The first thing you do to get ready is to learn those patterns. The good news is that in over four decades of this work, and close to three decades of intentionally learning the patterns, I have never had to “unlearn” any of them. Our understanding gets deeper, and broader. New patterns continue to emerge as we continue to research and experience change. But, even a fundamental understanding of the patterns is better than approaching each change like it is unique. Whatever that next change is that is heading your way, having an understanding of the human response patterns will stand you in good stead.
Next, ensure that those around you know the patterns.Those with whom you work should know them. Those to whom you report should know them. Those who report to you should know them.
But don’t stop there. your family, friends, and others in your communities should have an understanding of them. I am personally beginning to think about how to advocate for “change education” in school curricula. Perhaps your child is her high school valedictorian. She heads off to the Ivy League and suddenly finds herself in the middle of the pack…and unprepared for the change in status she experiences. Or, she is a state All Star in her sport and heads to college on an athletic scholarship only to sustain an injury that ends her ability to compete. Wouldn’t it be great if she knew how to navigate this difficult change journey, instead of being surprised and caught off guard by it? Our children, our families, our friends…none are immune to the disruption of change.
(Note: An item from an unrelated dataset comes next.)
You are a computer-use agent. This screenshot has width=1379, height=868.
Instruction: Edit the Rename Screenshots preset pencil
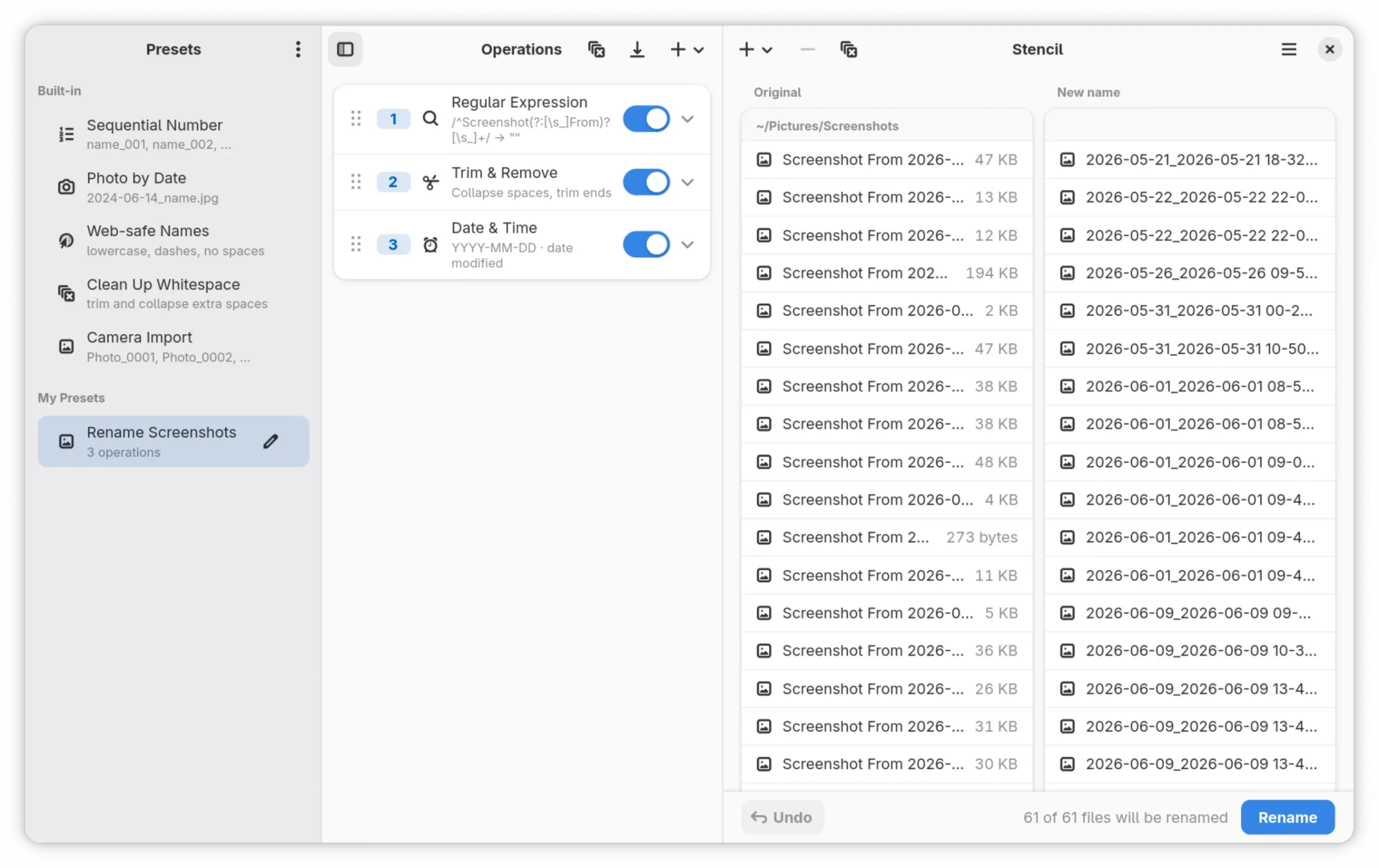(x=271, y=442)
Shouldn’t we all lessen the disruption by knowing what that experience will be like, and learning how to successfully navigate it?
Consciously develop your change skills. Understanding is necessary, but not sufficient. You understand that resistance is inevitable, even when people perceive a change as positive…but how do you respond to it? You understand that there is a difference between installing the components of a change and realizing its promised benefits…but how do you deliver realization? You understand that there is a replicable process for building commitment…but are you prepared to adhere to it?
Know that you will not succeed without courage and discipline. If big change were easy, everyone would be making it happen. They aren’t. Whether professional or personal, most big changes just don’t deliver what they have promised. The reasons are both simple to state, and challenging to address. First, those responsible for success don’t understand the underlying patterns. Second, even if they do, they don’t approach the change with the courage and the discipline necessary to do what is necessary, without exception, every time.
Learning the patterns of change doesn’t make you immune to the disruption change will cause in your life. By definition, that is what change does. However, it does decrease the level of that disruption by helping you know what to expect in terms of your own response and the response of others. And, it increases the odds that you will move through the change successfully.